Both cases involved the Biden administration’s $400 billion student loan debt relief plan, a major test of executive branch power watched by millions of teachers carrying high student debt, many of whom would’ve qualified for relief under the program.

The two national teachers’ unions each filed friend-of-the-court briefs supporting the Biden administration.

“Nearly half of educators have outstanding student loan debt, owing, on average, $58,700,” the National Education Association said in its brief. “The financial challenges faced by these educators compared to their peers accelerated during the pandemic, but debt relief now would place many educators on more solid financial footing.”

The American Federation of Teachers said in its brief that outstanding student loan balances, coupled with the lingering effects of the pandemic, have made it difficult for school districts to retain teachers.

“Student debt relief will help remediate the crushing impact of COVID-19 on teachers, who must amass substantial debt to enter their profession and who often work at low wages,” the AFT brief said.

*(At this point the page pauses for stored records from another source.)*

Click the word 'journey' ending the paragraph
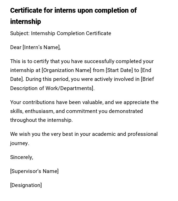178x201 pixels. [x=19, y=143]
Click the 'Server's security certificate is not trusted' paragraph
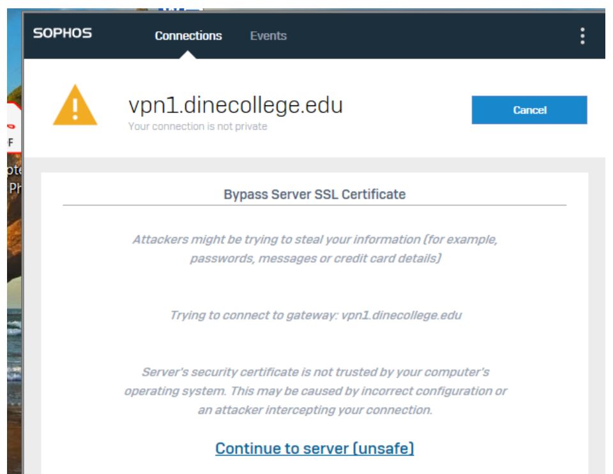The width and height of the screenshot is (613, 474). coord(315,391)
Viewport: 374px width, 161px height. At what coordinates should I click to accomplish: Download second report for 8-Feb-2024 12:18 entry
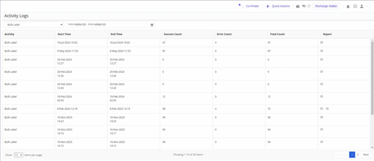pos(327,108)
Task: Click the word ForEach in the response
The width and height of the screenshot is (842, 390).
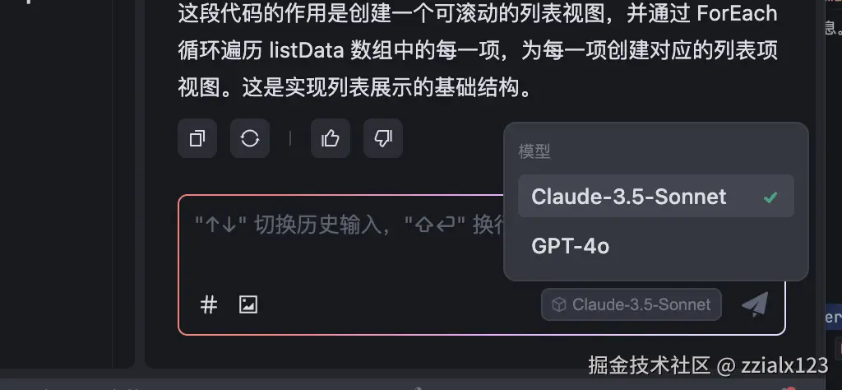Action: 737,13
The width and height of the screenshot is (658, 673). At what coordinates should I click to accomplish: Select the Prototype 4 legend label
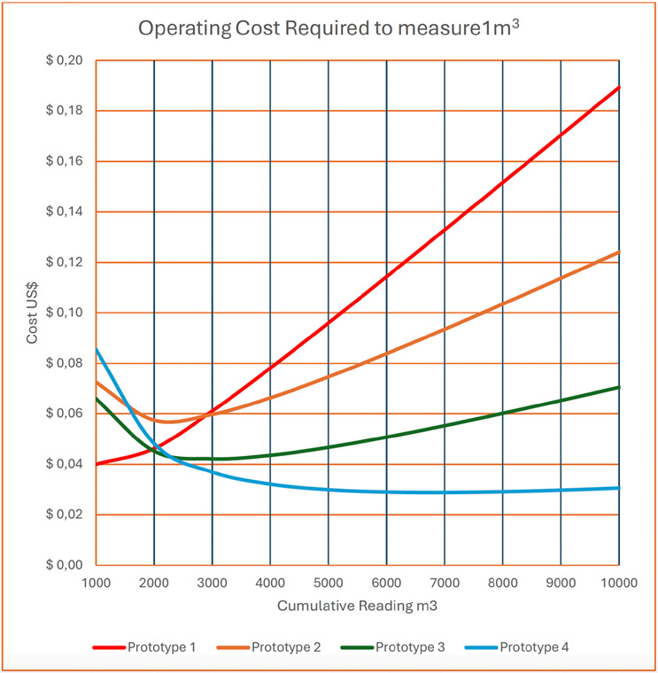(536, 647)
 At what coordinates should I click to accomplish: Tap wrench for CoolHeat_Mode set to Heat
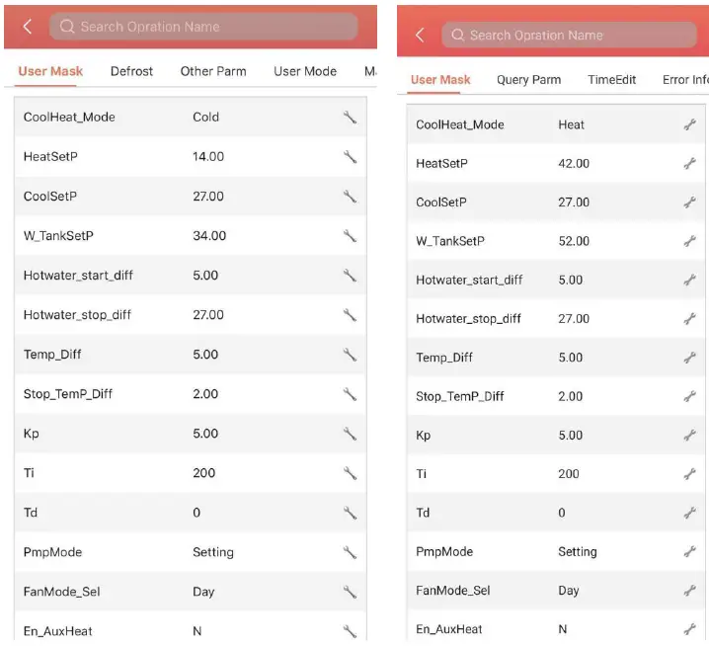(689, 125)
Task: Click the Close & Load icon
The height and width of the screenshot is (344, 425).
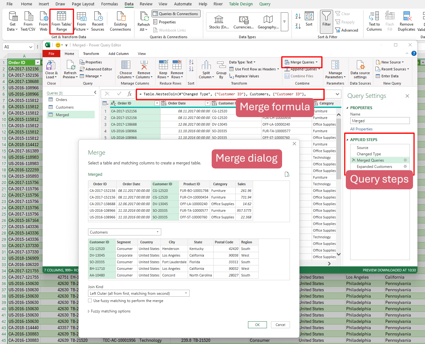Action: (x=51, y=65)
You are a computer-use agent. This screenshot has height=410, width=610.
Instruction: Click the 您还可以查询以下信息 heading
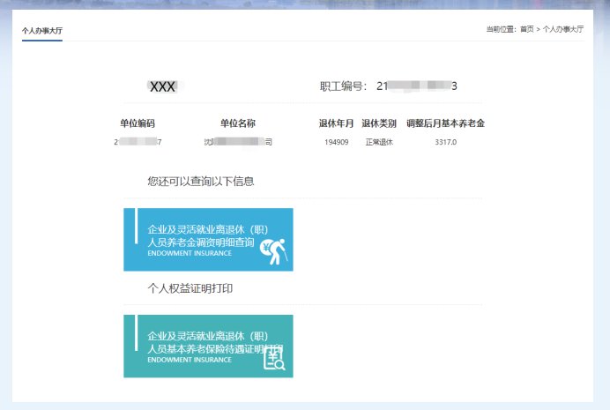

When the COVID-19 pandemic hit in early 2020, President Donald Trump’s then-secretary of education, Betsy DeVos, invoked the HEROES Act to pause repayment obligations and interest accrual on all Education Department-held loans. The statute gives the secretary such power to act under a “national emergency,” such as a terrorist act, a war, or a pandemic.

Current Secretary of Education Cardona determined last year that the across-the-board pause should end, but that repayment obligations for lower-income borrowers would put them at risk of default. (The recent debt-ceiling bill agreed to by Congress and Biden blocks any further extension of the payment pause.)

The Biden plan issued up to $10,000 in student-loan relief to eligible borrowers with a federal adjusted gross income below $125,000, or $250,000 for borrowers filing jointly. Recipients of the federal Pell Grant could receive up to $20,000 in relief because they were considered to have fewer resources and be at substantially greater risk of default.

The debt relief plan was immediately challenged in multiple lawsuits, with two coming before the Supreme Court for arguments in February.

Six states—Arkansas, Iowa, Kansas, Missouri, Nebraska, and South Carolina—claimed the program violated the executive branch’s authority. They lost on standing grounds in a federal district court. But the U.S. Court of Appeals for the 8th Circuit, in St. Louis, reinstated the case on the theory that a Missouri state loan-servicing agency would lose revenue if many of its accounts were wiped out by the debt-relief plan, and thus Missouri would suffer the kind of concrete injury necessary to provide it with legal standing.

The 8th Circuit court also upheld a nationwide injunction blocking the program, although it did not specifically rule on the merits of the program. That case in the high court was Biden v. Nebraska.

The second case involved two Texas individuals, one who did not qualify for any relief and the other who qualified only for the first $10,000. A federal district court held that the program was substantively unlawful, and it also blocked the program nationwide. The U.S. Court of Appeals for the 5th Circuit, in New Orleans, declined to delay the district court ruling. The administration appealed those rulings in Department of Education v. Brown.

Five former Republican U.S. secretaries of education filed a friend-of-the-court brief in support of the challenges to the plan, which they called “unprecedented.”

“Never before has a president even suggested that the Executive Branch has the authority to cancel federal student loan debt on this scale,” said the brief signed by DeVos (who attended the arguments) and four of her GOP predecessors: Margaret Spellings and Roderick Paige (President George W. Bush), Lamar Alexander (President George H.W. Bush), and William J. Bennett (President Ronald Reagan).

“None of the secretaries believes that Congress provided clear authorization to the Executive Branch to ignore the [Education] Department’s obligations to collect student debt by canceling it,” the brief added.